Merangkum diskusi panel sesi ini, Deputi Direktur Bidang Kerja Sama Ekonomi Multilateral, Kemenko Perekonomian membahas tentang trend – trend baru yang muncul di perdagangan internasional. Dr. Muhammad Hadianto menyatakan ada 5 trend baru yang mewarnai perdangan internasional saat ini: perubahan perilaku konsumen yang lebih memilih produk berkelanjutan dan lokal, makin masifnya penggunaan kecerdasan buatan dan teknologi mutakhir lainnya mengingat saat ini lebih dari 50% dari total pneduduk global beralih online, semakin demokratisnya big data, meningkatnya tantangan perdagangan global dari sisi tarif serta maraknya intervensi perdagangan non tarif seperti regulasi dan sebagainya.

Indonesia Economic Forum adalah platform multi-stakeholder yang mempertemukan semua pihak. Indonesia Economic Forum memiliki visi untuk mempromosikan kemajuan ekonomi dan sosial Indonesia dengan mengidentifikasi tren dan peluang. Sejak didirikan pada tahun 2014, setiap tahun Indonesia Economic Forum telah melibatkan pemerintah Indonesia, masyarakat sipil, komunitas bisnis, akademisi dan organisasi pemuda dalam forum tahunan.

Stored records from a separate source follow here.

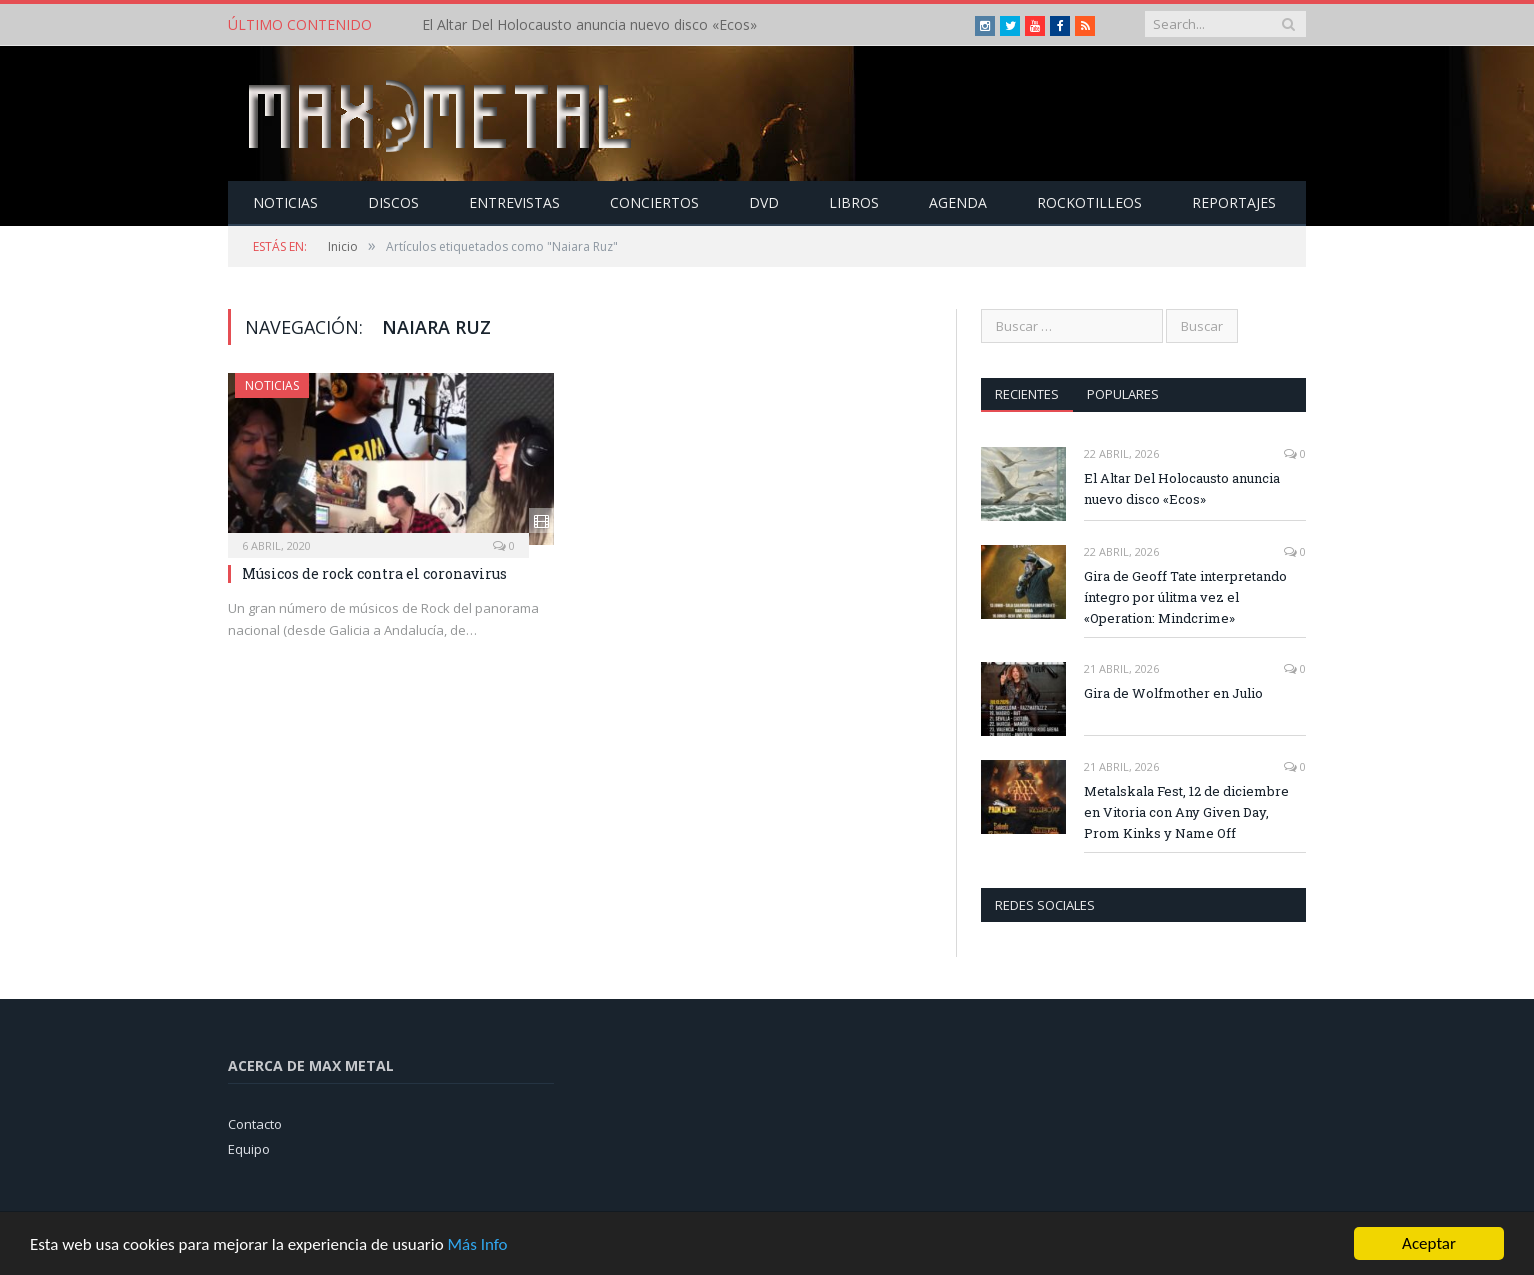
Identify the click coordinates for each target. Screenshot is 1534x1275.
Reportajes (1234, 202)
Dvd (764, 202)
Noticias (285, 202)
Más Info (477, 1245)
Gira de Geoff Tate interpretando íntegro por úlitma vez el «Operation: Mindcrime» (1185, 597)
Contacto (255, 1124)
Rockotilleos (1089, 202)
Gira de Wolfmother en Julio (1173, 693)
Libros (854, 202)
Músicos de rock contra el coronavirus (374, 573)
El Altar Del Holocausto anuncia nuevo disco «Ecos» (589, 25)
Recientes (1027, 394)
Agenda (958, 202)
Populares (1123, 394)
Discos (393, 202)
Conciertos (654, 202)
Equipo (249, 1149)
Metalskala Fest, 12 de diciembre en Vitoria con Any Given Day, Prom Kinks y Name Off (1186, 812)
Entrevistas (514, 202)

Tahun ini, Forum Indonesia Economic Forum menjadi forum virtual terbesar di Indonesia, dan dihadiri oleh 1.000 peserta dari Amerika Serikat, Australia, India, Singapura, Thailand, Malaysia dan Indonesia. Melalui platform digital, Indonesia Economic Forum telah menjangkau lebih dari 3.000 pemimpin eksekutif dan bisnis senior serta lebih dari satu juta pengikut di Indonesia.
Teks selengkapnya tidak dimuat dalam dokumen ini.